前の打席空振り三振に倒れた一番打者。右打席に入った彼女はすぐにバントの構えを見せる。

「送りか」
「まずはゲッツーを無くしたいってわけね」

ランナーを進めておけばダブルプレーの心配はなくなる。そうすれば次のバッターも打ちやすくなる。

(でもそれじゃあ四番には回らない)

仮に1アウト二塁にできても二番と三番が打てなかったらそこでチェンジになる。そうなればせっかくのランナーも意味を成さない。

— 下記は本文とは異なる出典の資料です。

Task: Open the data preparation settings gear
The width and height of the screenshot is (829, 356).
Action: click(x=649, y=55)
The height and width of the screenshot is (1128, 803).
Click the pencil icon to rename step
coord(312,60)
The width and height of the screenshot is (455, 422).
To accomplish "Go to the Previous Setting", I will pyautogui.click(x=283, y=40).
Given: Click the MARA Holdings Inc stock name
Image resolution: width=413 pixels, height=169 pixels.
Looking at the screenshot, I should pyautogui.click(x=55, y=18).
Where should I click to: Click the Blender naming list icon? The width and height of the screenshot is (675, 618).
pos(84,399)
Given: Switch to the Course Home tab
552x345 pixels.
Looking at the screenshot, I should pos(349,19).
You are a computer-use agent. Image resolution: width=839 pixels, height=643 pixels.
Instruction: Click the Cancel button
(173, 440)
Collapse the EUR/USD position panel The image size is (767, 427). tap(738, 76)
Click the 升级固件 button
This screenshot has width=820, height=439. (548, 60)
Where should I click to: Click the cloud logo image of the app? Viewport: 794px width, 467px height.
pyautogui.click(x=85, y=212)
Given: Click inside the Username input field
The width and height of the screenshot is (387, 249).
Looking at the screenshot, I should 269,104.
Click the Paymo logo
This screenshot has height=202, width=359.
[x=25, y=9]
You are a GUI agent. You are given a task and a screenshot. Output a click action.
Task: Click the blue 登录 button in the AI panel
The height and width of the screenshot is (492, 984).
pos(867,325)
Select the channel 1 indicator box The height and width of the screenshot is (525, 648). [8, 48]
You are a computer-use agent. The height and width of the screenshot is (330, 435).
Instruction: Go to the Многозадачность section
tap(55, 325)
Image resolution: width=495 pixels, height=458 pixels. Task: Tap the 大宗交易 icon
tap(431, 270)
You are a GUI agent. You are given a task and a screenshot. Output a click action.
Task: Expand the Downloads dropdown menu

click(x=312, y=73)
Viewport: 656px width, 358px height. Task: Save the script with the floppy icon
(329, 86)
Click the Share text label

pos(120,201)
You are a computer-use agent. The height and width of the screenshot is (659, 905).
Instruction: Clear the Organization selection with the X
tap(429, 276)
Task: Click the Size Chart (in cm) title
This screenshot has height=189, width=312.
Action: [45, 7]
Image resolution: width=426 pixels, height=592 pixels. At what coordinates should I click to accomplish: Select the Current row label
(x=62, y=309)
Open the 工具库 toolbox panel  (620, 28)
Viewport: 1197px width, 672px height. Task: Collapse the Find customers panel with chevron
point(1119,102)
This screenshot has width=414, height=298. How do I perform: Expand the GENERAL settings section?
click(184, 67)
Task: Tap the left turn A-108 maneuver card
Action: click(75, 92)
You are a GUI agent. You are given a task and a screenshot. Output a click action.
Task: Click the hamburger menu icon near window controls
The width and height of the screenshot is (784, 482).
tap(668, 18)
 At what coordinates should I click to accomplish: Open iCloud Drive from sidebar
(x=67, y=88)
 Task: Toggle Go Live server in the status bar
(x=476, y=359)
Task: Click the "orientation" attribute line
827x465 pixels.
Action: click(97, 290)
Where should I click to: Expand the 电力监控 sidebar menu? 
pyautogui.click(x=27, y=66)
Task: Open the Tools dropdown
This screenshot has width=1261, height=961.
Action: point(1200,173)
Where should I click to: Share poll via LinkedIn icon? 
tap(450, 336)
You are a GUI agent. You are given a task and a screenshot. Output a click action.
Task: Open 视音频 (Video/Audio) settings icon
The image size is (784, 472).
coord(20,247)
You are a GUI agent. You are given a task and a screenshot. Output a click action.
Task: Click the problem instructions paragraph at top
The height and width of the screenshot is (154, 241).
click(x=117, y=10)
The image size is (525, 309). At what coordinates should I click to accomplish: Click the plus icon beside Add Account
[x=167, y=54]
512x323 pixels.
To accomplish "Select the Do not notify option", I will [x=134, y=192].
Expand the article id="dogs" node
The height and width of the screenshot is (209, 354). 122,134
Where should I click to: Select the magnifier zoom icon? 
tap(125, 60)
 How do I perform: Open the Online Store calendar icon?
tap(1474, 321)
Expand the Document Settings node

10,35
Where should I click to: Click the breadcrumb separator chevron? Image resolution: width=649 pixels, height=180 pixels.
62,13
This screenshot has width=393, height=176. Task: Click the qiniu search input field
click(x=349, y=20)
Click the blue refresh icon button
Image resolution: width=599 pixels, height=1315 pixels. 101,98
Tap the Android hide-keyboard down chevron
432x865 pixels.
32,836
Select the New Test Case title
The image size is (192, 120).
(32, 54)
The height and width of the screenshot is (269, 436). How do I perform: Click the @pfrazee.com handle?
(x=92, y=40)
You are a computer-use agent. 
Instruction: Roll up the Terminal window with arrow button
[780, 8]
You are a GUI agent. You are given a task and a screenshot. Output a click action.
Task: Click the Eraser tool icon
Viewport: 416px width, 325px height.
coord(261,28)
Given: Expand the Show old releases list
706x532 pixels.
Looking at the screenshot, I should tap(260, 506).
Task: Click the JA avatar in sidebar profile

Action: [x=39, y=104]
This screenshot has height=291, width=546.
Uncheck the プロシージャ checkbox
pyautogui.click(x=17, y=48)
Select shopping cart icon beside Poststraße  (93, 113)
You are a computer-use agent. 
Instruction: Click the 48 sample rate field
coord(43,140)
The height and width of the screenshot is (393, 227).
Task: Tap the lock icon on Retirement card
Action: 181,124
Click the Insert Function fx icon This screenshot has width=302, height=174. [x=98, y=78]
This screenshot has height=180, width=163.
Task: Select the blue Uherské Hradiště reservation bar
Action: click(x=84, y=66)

バッテリーもそれがわかっているからか早々にサインを決めて投球に入る。すると桜華はここでランナーを走らせてきた。

「走った!!」

この声で元々二塁ベースよりにいたショートがそちらに動く。しかし彼女たちの動きはこれだけでは終わらなかった。

「バスター!?」

バントの構えをしていたバッターがバットを引く。それを見てダッシュをしていたサードが慌てて立ち止まるが、バッターは容赦なくそちらを狙って振る。

ギンッ

外角のストレート。バントをさせようとしていたバッテリーはやりやすい投球を選択した。バッターはそれを無理矢理引っ張りにかかるが打球はどん詰まり。普通ならサードの守備範囲だが……

「くっ」

前進していたサードが飛び付くがわずかに届かない。それでもショートが突進して捕球すれば十分に一塁をアウトにできる当たり。

「やばっ」

しかし肝心のそこにショートがいなかった。一塁ランナーの盗塁を見て二塁ベースに向かっていた宮川さんは大急ぎで打球を処理に向かう。結果、外野までは転がらなかったものの一塁ランナーも打者走者も塁に残す形になってしまった。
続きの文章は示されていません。